**Task to carry out**
Please rescale the lines starting at the one that contains "Audio-Vidéo, Téléphonie (15, 367)" and ending at the one that contains "Historique (8, 30)". Rewrite each of those lines in full, text included, with every coordinate multiplied by 0.45 and rounded to a whole number (halves go up), and return only those lines.

**Supplied material**
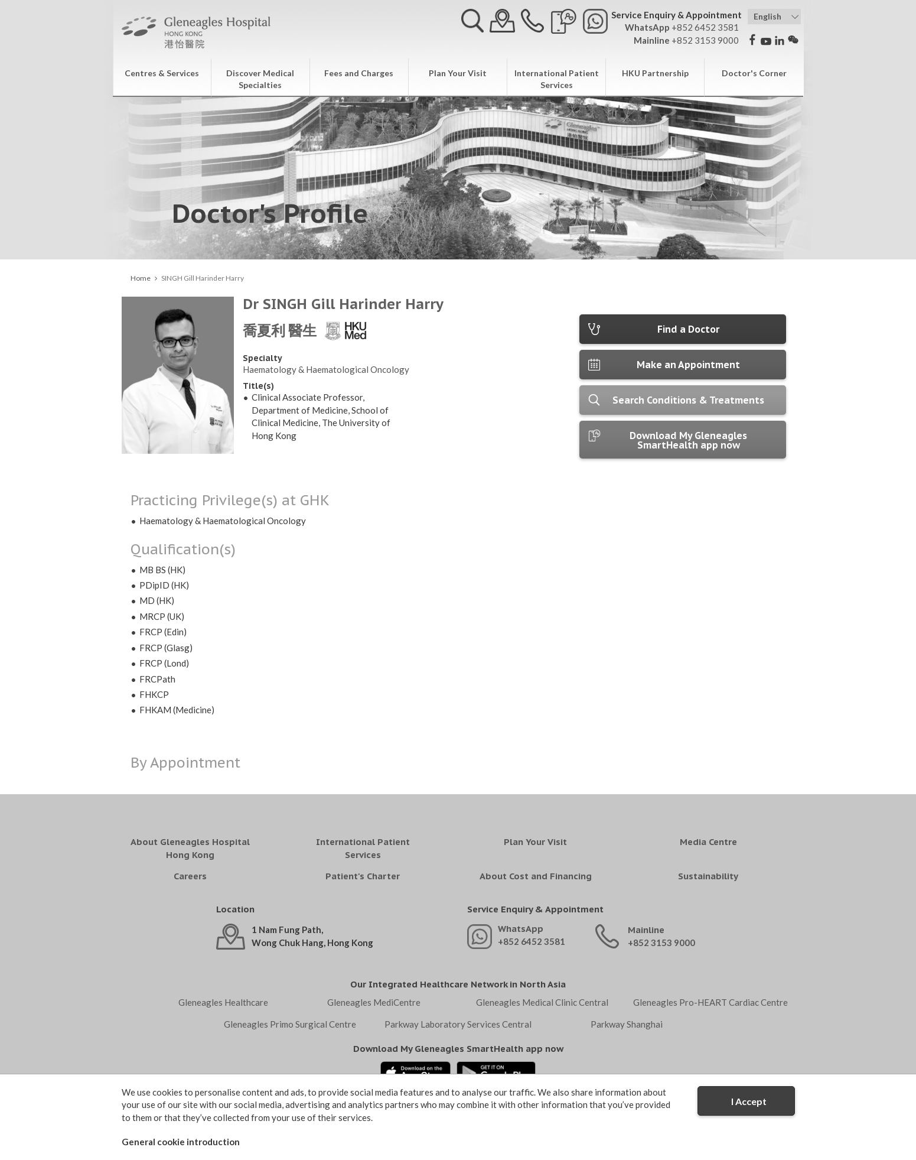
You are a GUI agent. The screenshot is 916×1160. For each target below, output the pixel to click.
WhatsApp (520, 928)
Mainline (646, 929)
---
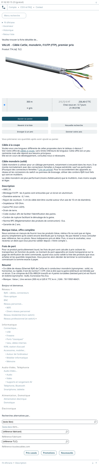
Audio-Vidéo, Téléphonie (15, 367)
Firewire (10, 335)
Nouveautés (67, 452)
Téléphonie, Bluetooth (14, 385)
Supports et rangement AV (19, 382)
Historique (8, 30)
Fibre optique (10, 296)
...
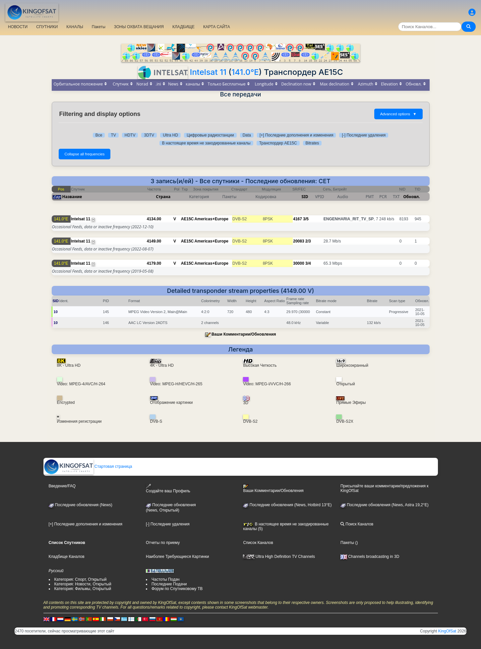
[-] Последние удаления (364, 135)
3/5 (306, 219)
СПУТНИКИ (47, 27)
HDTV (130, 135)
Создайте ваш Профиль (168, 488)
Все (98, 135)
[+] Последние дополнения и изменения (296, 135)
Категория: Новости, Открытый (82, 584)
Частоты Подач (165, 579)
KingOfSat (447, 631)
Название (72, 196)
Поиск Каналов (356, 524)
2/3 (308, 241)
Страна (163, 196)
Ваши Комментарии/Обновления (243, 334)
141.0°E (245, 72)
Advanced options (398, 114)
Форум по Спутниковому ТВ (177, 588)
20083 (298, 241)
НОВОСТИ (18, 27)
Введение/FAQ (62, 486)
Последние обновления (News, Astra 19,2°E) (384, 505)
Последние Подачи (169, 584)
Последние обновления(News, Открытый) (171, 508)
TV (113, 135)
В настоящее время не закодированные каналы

**Output**
Audio-Vidéo, Téléphonie (7, 165)
Firewire (5, 151)
Nouveautés (30, 203)
Téléphonie, Bluetooth (6, 173)
Supports et rangement AV (9, 172)
Historique (4, 14)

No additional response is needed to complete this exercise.